■ **Material to process**:
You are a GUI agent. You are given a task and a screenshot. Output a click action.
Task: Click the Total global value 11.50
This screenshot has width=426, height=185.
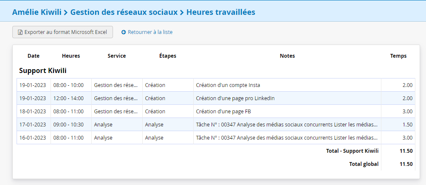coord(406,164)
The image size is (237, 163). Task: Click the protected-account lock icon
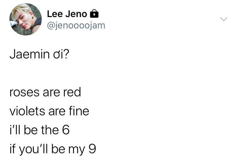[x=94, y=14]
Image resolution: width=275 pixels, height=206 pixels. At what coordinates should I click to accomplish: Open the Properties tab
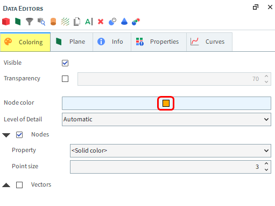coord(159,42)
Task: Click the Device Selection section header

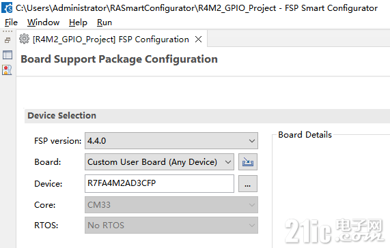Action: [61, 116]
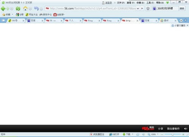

■ **How to complete this task**: Set down the line containing "Image resolution: width=275" and every line after it up to the end of the material, exactly as written, but not the pictures.

■ **Answer to the problem**:
Image resolution: width=275 pixels, height=206 pixels. At what coordinates should I click to accomplish: Open the Properties tab
coord(159,42)
Task: Click the Device Selection section header

Action: [61, 116]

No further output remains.